Até pouco tempo atrás, um britânico de classe média, sem nenhum dinheiro guardado e apenas com um emprego mediano, podia levar uma vida bastante confortável. Viajava de avião para a Itália por 1 libra (promoções em tempos de petróleo quase de graça), obtinha uma hipoteca no valor total do imóvel a ser adquirido e acumulava uma dívida de umas 5 mil libras no cartão de crédito. Isso em apenas um dos cartões, porque nada o impedia de ter vários. Tudo conseqüência da varinha de condão de Gordon Brown, que fazia de todo e qualquer cidadão britânico um milionário em potencial. Aqueles que já estavam bem ficaram melhores ainda: no final do ano, a City (centro financeiro de Londres) dava bilhões de libras apenas em bônus aos seus funcionários.
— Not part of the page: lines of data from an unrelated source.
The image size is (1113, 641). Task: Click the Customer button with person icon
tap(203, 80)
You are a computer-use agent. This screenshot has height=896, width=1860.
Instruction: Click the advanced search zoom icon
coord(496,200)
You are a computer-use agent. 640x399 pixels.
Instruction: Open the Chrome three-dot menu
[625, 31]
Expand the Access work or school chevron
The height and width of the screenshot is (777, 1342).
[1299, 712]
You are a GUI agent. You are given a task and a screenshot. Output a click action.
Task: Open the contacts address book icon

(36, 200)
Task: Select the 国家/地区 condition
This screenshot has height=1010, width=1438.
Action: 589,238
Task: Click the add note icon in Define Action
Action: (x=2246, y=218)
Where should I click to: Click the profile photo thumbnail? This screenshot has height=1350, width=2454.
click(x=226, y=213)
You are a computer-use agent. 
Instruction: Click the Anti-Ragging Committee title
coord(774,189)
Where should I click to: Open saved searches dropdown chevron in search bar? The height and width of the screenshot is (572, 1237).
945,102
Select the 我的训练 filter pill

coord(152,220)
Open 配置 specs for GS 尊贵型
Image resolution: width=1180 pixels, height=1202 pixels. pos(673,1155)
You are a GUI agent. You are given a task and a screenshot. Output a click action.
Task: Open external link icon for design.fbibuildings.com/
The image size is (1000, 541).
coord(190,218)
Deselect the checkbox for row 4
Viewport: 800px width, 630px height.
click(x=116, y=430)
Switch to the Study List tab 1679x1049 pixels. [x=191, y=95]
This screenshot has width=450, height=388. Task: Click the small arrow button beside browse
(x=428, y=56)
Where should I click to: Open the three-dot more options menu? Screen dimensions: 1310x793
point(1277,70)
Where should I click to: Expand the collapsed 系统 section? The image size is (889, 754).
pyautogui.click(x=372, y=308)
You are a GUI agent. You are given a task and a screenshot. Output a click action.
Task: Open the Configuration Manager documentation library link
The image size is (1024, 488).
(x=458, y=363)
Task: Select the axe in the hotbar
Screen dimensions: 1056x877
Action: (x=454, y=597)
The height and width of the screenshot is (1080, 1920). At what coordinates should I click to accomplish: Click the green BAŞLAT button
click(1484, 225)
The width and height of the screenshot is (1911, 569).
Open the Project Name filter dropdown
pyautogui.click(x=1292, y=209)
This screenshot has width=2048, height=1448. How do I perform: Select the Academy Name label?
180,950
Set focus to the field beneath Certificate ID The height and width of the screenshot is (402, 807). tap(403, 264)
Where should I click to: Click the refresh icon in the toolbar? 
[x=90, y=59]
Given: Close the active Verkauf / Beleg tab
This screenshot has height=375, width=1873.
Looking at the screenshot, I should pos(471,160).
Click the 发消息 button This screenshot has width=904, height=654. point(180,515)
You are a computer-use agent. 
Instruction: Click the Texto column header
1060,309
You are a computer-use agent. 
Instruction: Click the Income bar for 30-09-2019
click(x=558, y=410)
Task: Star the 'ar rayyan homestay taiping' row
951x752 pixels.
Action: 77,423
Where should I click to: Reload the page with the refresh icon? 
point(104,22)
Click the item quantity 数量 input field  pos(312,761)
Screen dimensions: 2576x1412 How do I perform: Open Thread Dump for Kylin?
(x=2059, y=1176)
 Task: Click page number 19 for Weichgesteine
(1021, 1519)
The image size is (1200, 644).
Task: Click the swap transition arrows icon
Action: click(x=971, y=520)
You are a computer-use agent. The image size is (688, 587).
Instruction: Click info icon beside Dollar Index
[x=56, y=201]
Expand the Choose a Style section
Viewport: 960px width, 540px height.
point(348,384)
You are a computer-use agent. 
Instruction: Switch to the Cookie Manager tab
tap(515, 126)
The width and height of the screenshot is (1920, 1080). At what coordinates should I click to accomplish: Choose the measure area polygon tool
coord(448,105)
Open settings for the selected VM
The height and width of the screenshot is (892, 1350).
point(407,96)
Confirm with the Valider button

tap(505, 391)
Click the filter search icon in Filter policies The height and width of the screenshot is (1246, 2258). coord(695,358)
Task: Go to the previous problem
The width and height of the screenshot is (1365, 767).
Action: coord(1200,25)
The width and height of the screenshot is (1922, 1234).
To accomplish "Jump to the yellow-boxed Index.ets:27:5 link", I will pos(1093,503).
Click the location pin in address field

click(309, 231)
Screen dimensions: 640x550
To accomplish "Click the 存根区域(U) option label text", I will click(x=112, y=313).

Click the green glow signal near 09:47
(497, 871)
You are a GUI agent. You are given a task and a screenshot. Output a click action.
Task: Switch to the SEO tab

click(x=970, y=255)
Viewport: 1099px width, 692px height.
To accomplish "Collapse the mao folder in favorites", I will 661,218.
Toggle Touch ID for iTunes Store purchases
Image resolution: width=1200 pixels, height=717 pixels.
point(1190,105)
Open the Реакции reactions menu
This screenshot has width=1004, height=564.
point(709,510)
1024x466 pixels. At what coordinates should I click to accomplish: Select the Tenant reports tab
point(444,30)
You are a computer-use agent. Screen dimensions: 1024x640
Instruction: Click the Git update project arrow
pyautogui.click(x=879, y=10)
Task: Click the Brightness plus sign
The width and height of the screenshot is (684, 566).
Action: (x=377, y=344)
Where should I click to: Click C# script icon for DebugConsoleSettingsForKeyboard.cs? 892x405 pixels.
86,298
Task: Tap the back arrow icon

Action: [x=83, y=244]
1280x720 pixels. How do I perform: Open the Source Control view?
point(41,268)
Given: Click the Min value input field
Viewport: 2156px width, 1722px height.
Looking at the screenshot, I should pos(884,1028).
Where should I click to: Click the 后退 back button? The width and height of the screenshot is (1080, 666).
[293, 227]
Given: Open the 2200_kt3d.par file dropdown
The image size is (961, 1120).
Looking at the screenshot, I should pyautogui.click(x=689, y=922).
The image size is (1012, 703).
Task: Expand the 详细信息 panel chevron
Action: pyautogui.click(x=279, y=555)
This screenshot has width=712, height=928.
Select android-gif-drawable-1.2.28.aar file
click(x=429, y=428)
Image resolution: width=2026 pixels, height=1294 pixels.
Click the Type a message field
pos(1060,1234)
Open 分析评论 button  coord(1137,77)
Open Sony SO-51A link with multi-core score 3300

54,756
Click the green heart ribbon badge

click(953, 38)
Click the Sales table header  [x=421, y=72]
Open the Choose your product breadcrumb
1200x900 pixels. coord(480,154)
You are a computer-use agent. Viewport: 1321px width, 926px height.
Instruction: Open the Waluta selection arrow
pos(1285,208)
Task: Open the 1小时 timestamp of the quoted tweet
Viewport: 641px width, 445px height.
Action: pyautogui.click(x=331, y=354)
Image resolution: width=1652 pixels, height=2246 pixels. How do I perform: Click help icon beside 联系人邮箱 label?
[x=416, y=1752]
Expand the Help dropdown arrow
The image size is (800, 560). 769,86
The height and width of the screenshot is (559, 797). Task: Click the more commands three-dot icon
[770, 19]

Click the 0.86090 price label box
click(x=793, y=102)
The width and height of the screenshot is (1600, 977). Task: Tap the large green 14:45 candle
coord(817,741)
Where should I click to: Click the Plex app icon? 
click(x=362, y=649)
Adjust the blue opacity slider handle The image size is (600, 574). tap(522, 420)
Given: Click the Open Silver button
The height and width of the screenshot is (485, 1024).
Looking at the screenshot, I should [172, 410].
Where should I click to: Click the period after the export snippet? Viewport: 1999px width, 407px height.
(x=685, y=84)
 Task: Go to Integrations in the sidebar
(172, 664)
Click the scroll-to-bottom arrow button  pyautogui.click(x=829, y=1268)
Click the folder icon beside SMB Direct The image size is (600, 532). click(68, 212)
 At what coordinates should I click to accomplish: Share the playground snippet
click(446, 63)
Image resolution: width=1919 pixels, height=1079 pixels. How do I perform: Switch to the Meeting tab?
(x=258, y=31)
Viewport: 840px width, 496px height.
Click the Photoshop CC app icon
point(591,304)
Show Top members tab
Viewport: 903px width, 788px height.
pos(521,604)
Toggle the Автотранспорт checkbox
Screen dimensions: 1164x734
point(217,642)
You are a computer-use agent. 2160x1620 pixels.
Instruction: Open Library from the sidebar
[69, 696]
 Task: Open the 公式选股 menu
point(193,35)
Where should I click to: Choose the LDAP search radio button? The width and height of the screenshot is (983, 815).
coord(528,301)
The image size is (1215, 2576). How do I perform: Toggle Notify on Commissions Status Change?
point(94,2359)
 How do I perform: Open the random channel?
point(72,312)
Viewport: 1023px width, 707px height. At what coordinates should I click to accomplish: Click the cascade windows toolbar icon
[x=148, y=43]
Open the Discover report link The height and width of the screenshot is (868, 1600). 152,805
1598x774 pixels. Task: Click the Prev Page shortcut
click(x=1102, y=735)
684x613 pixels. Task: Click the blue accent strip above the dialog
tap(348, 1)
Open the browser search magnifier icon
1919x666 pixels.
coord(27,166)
Poucos ousam chamar essa política daquilo a que ela realmente se assemelha: um esquema de pirâmide. Na edição passada da revista New Yorker, Nick Paumgarten não mediu palavras: segundo ele, Wall Street foi pega "em um esquema de pirâmide criado por ela mesma". A alegoria é simples: todo mundo parecia estar ficando "rico", aqui na Grã-Bretanha e nos Estados Unidos, com o dinheiro dos outros. Comprava-se uma casa em Londres por 150 mil libras, e dois ou três anos depois ela já valia 250 mil. O proprietário vendia o imóvel e ou embolsava o lucro ou subia mais um degrau na chamada "property ladder", a escada do mercado imobiliário, adquirindo um imóvel maior e mais caro. Aquele que comprou a casa esperava fazer o mesmo: contava com a valorização do imóvel para que outro cidadão viesse e alimentasse o sistema, adquirindo a sua residência. Enquanto isso, o mercado financeiro usava o dinheiro em circulação para gerar mais riqueza, sem que ninguém soubesse exatamente de onde ela vinha. Como escreveu Paumgarten, sobre o mercado americano: "Foi um período extraordinariamente criativo - um modernismo do dinheiro, com uma equivalente tendência à abstração". Ele acrescenta: "Era o que antropólogos e psicólogos chamam de pensamento mágico - a tendência de acreditar que desejar algo faz com que esse algo aconteça".
No mercado imobiliário, parecia claro que um dia o último da fila olharia para trás e, à espera de um novo comprador, não encontraria ninguém. Foi o que aconteceu nos Estados Unidos e, conseqüentemente, aqui na Grã-Bretanha. A fonte secou. A conta de mais de dez anos de riqueza crescente finalmente veio, de uma vez só. O mercado mostrou não ter dinheiro para pagar pelos exageros. Como disseram nos últimos dias muitas figuras políticas, entre elas a presidente da Câmara dos Representantes dos EUA, Nancy Pelosi: "A festa acabou". A mágica não funciona mais.